* **Exercise details**
In the entries below, find the line with "Contacts (906, 1453)" and the line with "Home (429, 221)". Reproduce those two lines and every line between them exactly, and nothing more.

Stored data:
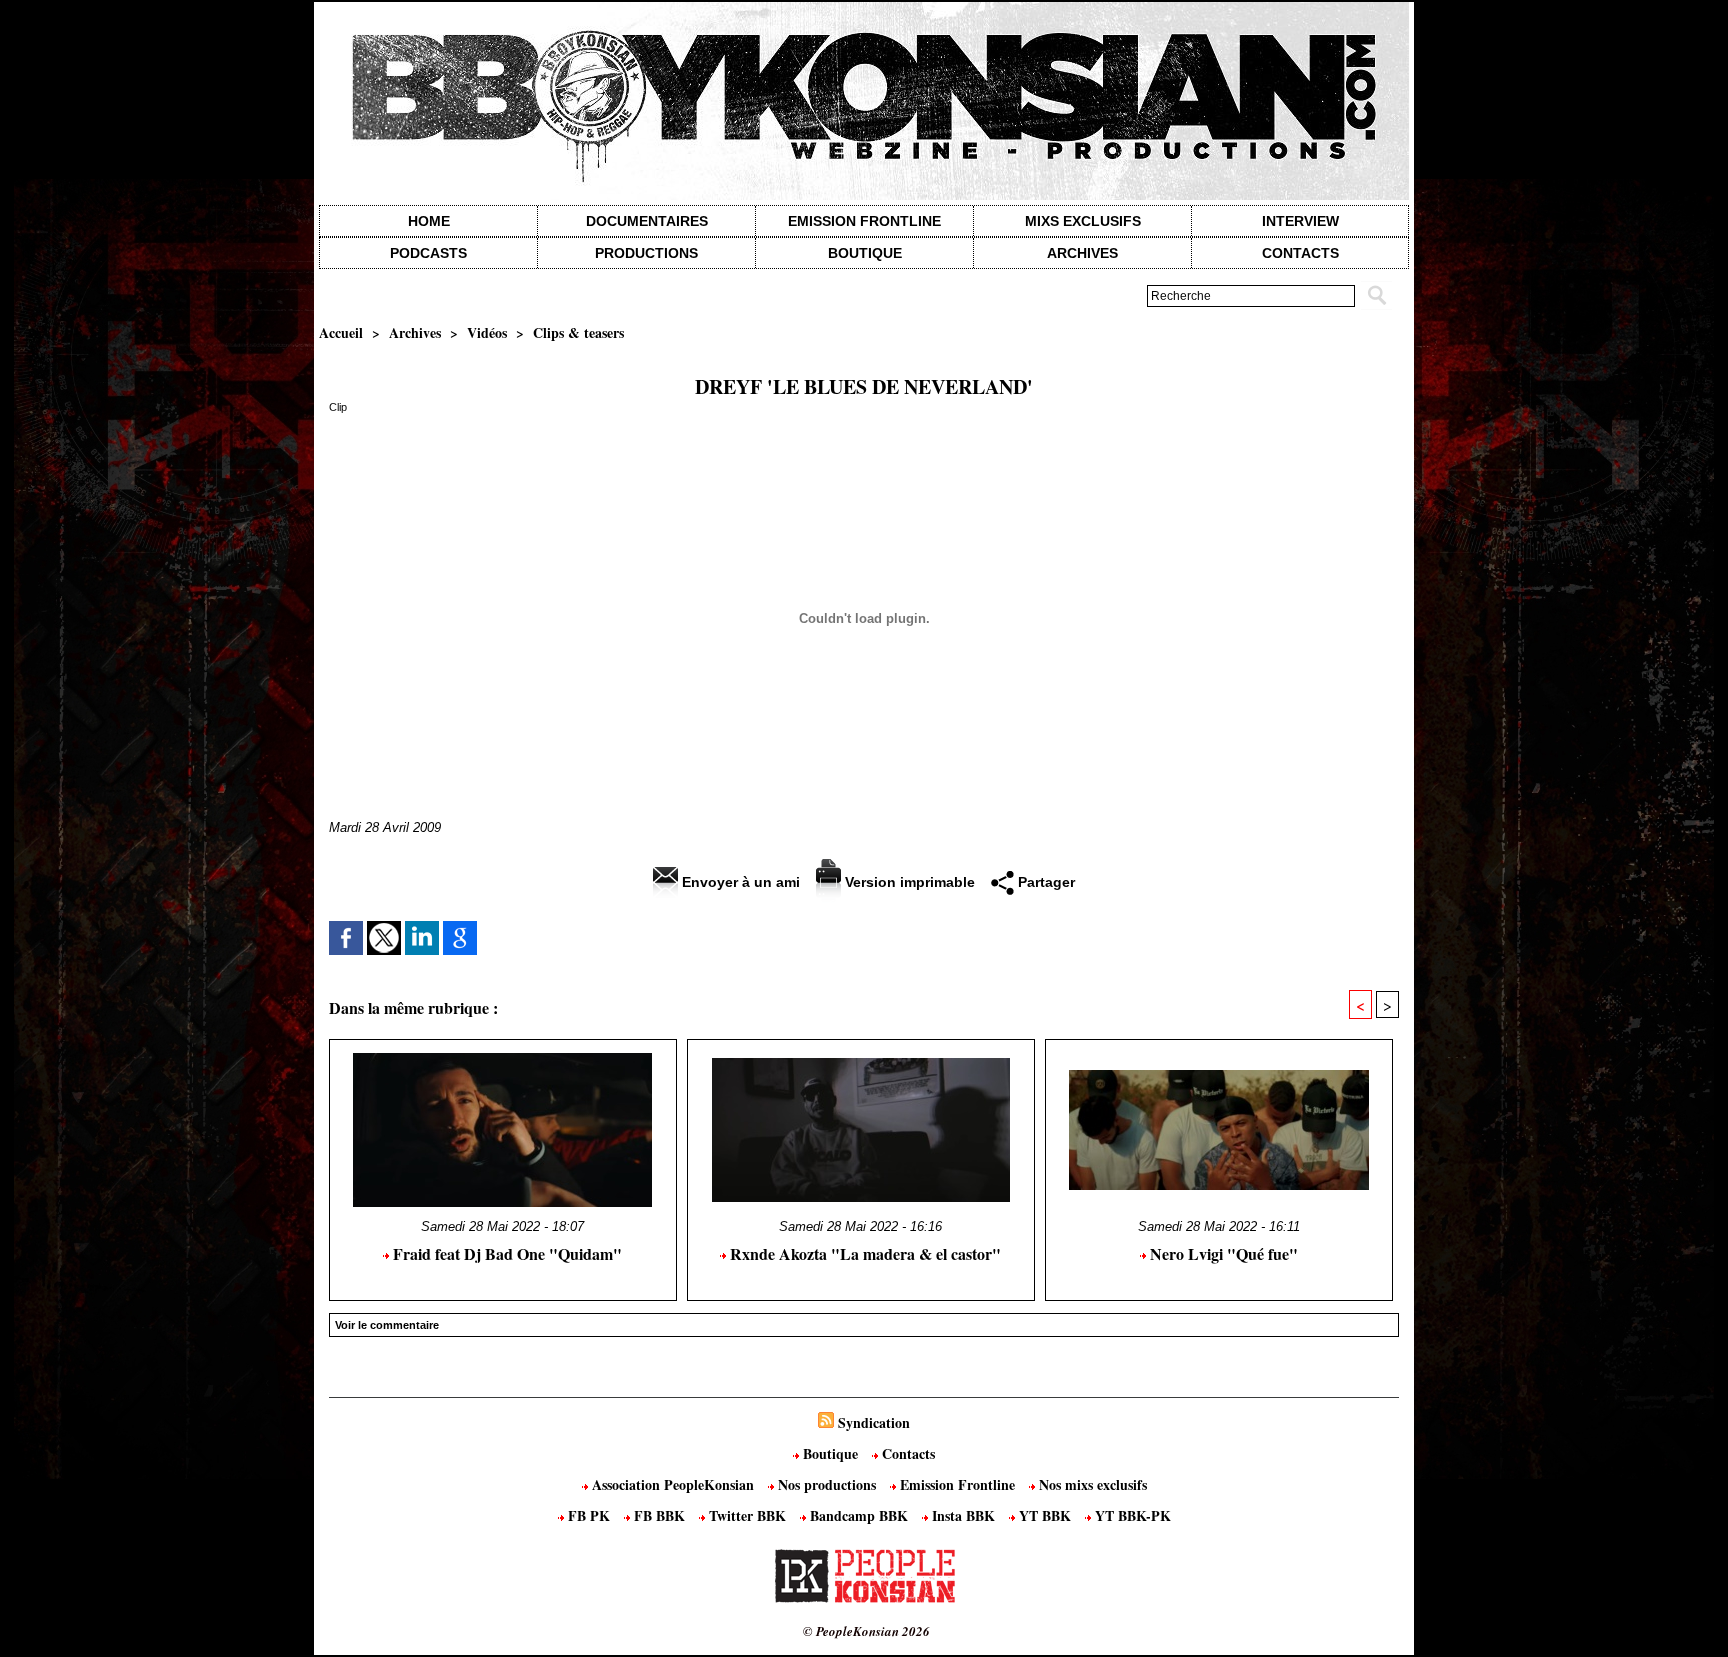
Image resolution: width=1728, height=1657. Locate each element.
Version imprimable (908, 882)
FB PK (589, 1515)
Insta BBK (963, 1515)
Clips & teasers (578, 332)
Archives (1082, 253)
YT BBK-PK (1131, 1515)
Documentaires (647, 221)
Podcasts (428, 253)
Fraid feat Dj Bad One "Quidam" (505, 1253)
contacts (1300, 253)
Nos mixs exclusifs (1091, 1484)
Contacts (906, 1453)
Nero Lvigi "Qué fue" (1222, 1253)
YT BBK (1045, 1515)
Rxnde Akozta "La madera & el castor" (863, 1253)
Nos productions (827, 1484)
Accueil (341, 332)
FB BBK (659, 1515)
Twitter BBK (747, 1515)
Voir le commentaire (387, 1325)
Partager (1044, 882)
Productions (646, 253)
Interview (1300, 221)
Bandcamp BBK (859, 1515)
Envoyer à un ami (739, 882)
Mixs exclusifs (1083, 221)
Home (429, 221)
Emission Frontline (864, 221)
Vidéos (487, 332)
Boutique (865, 253)
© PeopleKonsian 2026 (866, 1631)
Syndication (874, 1422)
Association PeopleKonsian (673, 1484)
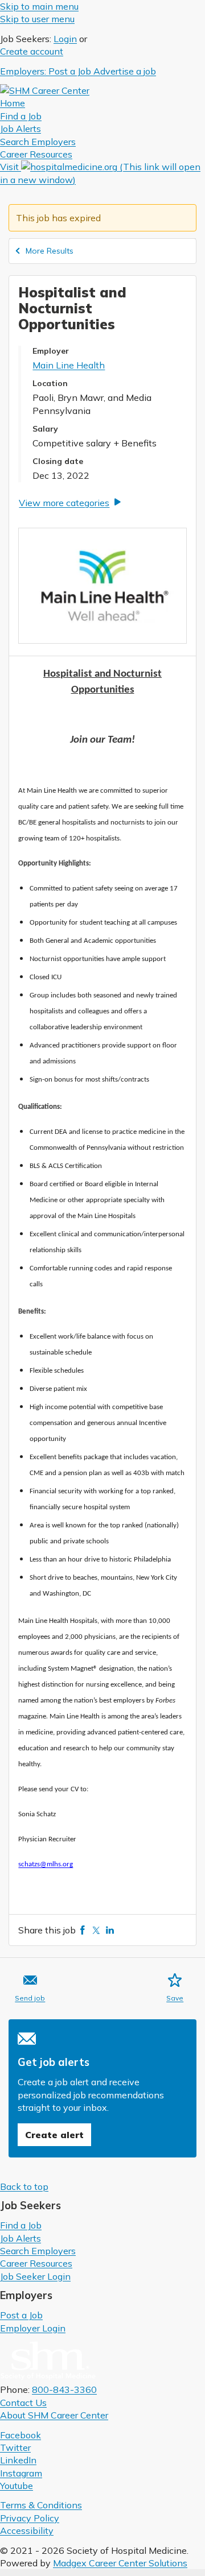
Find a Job (21, 2225)
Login (65, 38)
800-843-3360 (64, 2389)
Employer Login (32, 2328)
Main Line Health (68, 365)
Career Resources (36, 2263)
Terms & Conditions (41, 2505)
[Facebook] (82, 1930)
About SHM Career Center (54, 2415)
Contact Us (23, 2402)
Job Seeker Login (35, 2276)
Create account (31, 51)
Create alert (54, 2134)
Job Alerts (20, 2238)
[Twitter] (96, 1930)
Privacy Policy (29, 2518)
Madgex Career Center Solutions (120, 2563)
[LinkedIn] (109, 1930)
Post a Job (21, 2315)
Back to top (24, 2186)
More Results (49, 251)
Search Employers (38, 2250)
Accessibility (27, 2530)
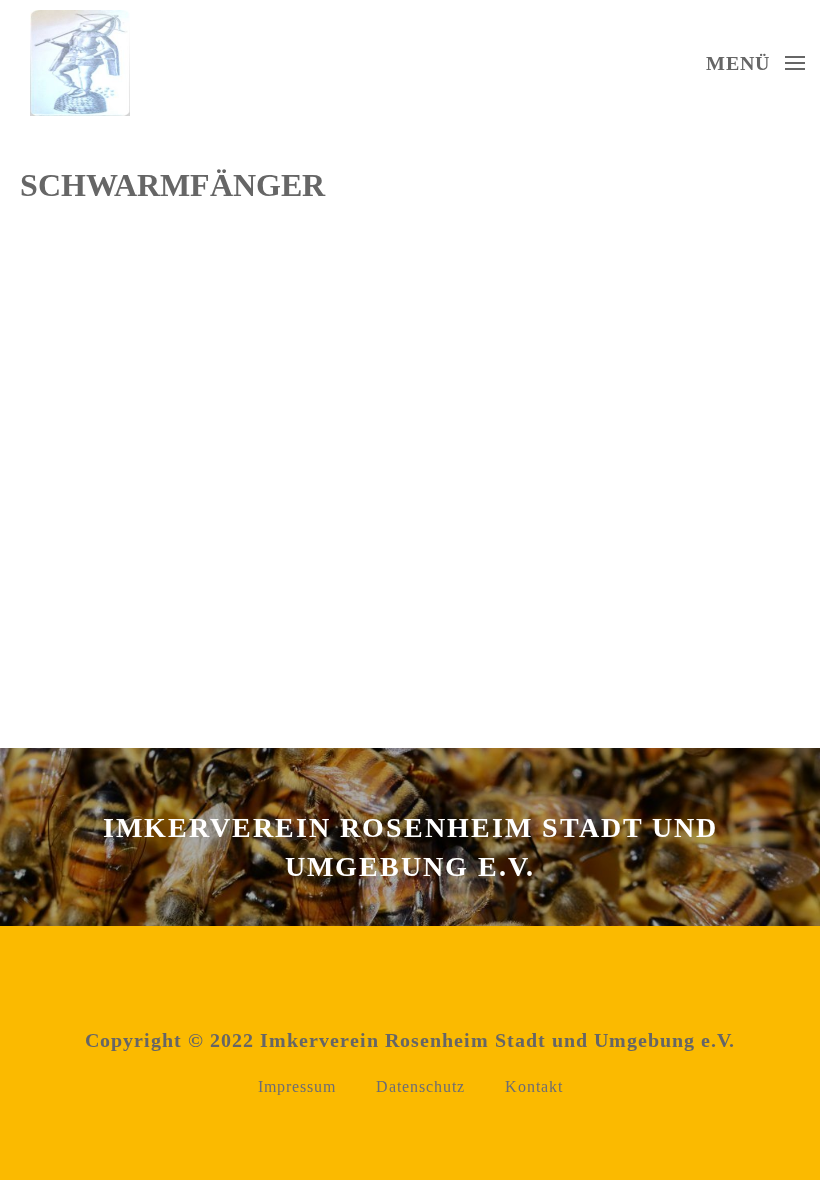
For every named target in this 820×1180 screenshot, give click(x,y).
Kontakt (534, 1086)
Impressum (297, 1086)
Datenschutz (420, 1086)
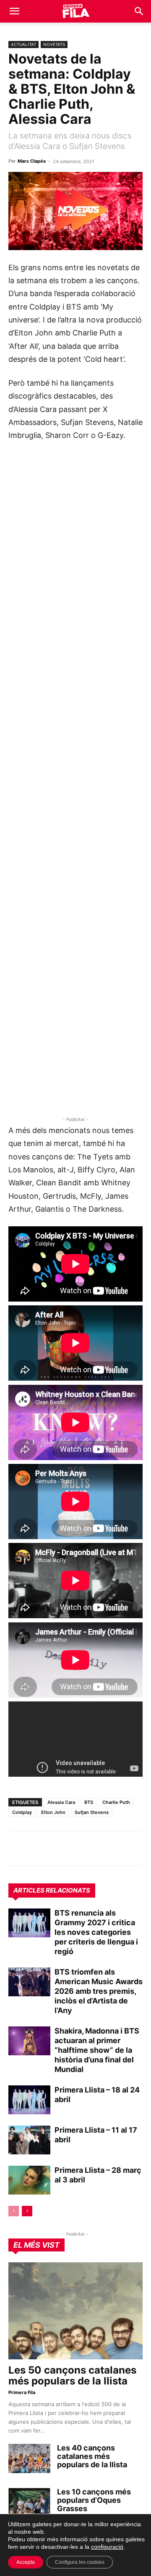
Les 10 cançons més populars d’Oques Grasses (94, 2500)
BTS (88, 1802)
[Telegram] (36, 1848)
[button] (14, 11)
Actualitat (23, 44)
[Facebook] (74, 1848)
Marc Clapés (32, 161)
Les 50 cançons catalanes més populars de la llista (72, 2375)
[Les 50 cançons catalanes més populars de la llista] (75, 2310)
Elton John (53, 1812)
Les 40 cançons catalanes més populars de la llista (92, 2456)
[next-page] (27, 2211)
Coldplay (22, 1812)
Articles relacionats (51, 1890)
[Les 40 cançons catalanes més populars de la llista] (29, 2458)
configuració (107, 2546)
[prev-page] (13, 2211)
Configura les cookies (79, 2562)
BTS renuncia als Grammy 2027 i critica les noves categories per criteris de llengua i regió (96, 1932)
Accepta (25, 2562)
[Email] (94, 1848)
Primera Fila (21, 2392)
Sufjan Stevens (92, 1812)
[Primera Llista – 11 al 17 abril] (29, 2140)
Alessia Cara (61, 1802)
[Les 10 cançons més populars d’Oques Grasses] (29, 2502)
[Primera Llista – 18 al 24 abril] (29, 2099)
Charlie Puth (116, 1802)
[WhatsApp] (16, 1848)
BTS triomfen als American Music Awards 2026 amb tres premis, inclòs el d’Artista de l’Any (99, 1991)
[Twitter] (55, 1848)
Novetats (54, 44)
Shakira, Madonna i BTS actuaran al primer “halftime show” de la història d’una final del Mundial (97, 2050)
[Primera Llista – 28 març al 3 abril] (29, 2180)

* **Result for this task**
Contacts (906, 1453)
Nero Lvigi "Qué fue" (1222, 1253)
YT BBK (1045, 1515)
Rxnde Akozta "La madera & el castor" (863, 1253)
Nos productions (827, 1484)
Accueil (341, 332)
FB BBK (659, 1515)
Twitter BBK (747, 1515)
Voir le commentaire (387, 1325)
Partager (1044, 882)
Productions (646, 253)
Interview (1300, 221)
Bandcamp BBK (859, 1515)
Envoyer à un ami (739, 882)
Mixs exclusifs (1083, 221)
Home (429, 221)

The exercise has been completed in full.